The coalition, which calls itself 'Two Countries One Voice', is protesting business practices by Slim, who owns a stake in Saks Inc as well as cell phone and landline companies that dominate market share in his native Mexico.

"Carlos Slim is the (richest) 1 percent of the 1 percent," said Occupy Wall Street representative George Martinez, speaking at a press conference in New York City to launch the protest. "This week you will see direct action ... to stop global monopolistic vampires."

'Two Countries One Voice' is a loose coalition of about 50 organizations, according to leaders Andres Ramirez, a public relations executive in Las Vegas, and Los Angeles-based lawyer Juan Jose Gutierrez.

The coalition, funded by the groups within it, was formed earlier this year to protest the high phone rates Mexicans face when calling family in the United States.

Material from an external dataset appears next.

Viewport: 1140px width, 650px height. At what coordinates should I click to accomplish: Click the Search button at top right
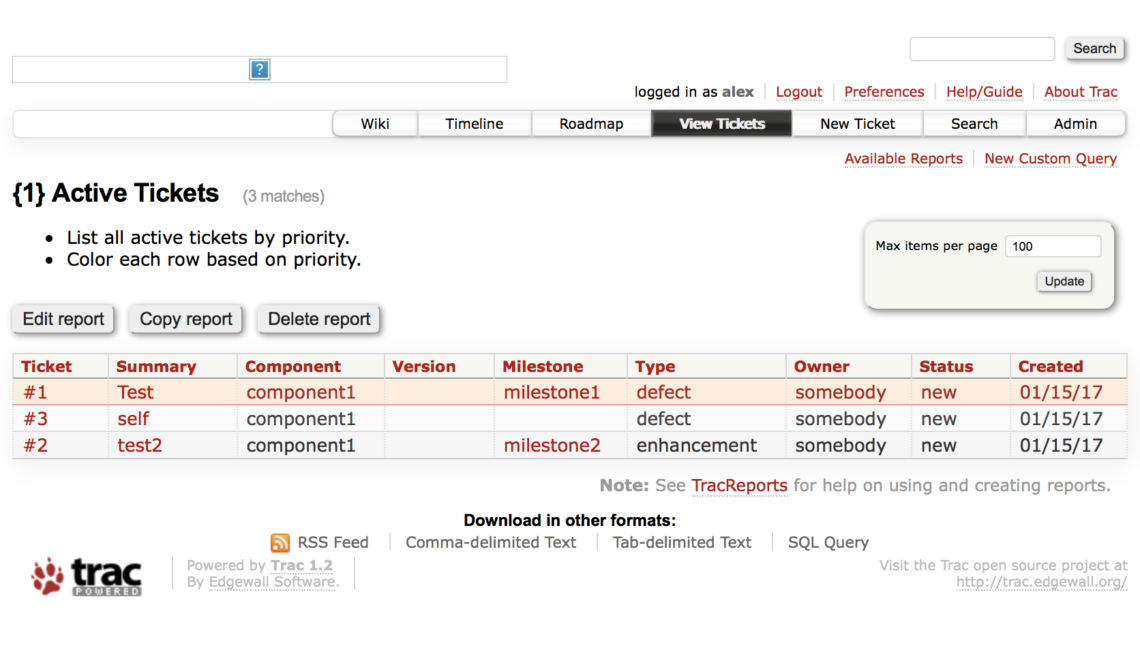click(1094, 48)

Mexicans were overcharged $13.4 billion a year from 2005 to 2009 for phone and Internet services, according to a January report published by the Organization for Economic Co-operation and Development (OECD), which was funded by the Mexican government.

Mexican home phone service is dominated by Slim's Telefonos de Mexico, or Telmex,, which provides about 80 percent of services. Slim controls about 70 percent of the cellphone market through America Movil.

Slim's business model "has led to price gouging and charges many of my constituents high prices," New York State Senator Adriano Espaillat said at the press conference.

New York State Assemblyman Robert Rodriguez said that he hoped the protest would raise awareness of the need for changes to Mexico's regulatory system.

Slim, whose fortune has been estimated at around $69 billion by Forbes magazine, has increasingly come under fire in Mexico for the high fees charged by his companies, but regulators have had limited success in diluting his dominance.

GEORGE WASHINGTON UNIVERSITY IN MAY

Slim's spokespeople downplayed the planned protest outside Saks and said that 'Two Countries One Voice' was a paid movement.

The coalition protested against Slim at George Washington University in May when he gave the commencement address. Arturo Elias Ayub, Slim's son-in-law and a spokesman for his companies, said in a telephone interview on Friday that the protest had been made up of people who were paid $20 or $30 to turn up.

Ayub said that not a single Hispanic had taken part in the protest at the university, and that when he and colleagues questioned the protestors, they said they did not know why they were there.

Two Countries' Ramirez said the group had helped with transportation and lunch costs for people who had traveled a long distance, but he said no one had been paid just to protest.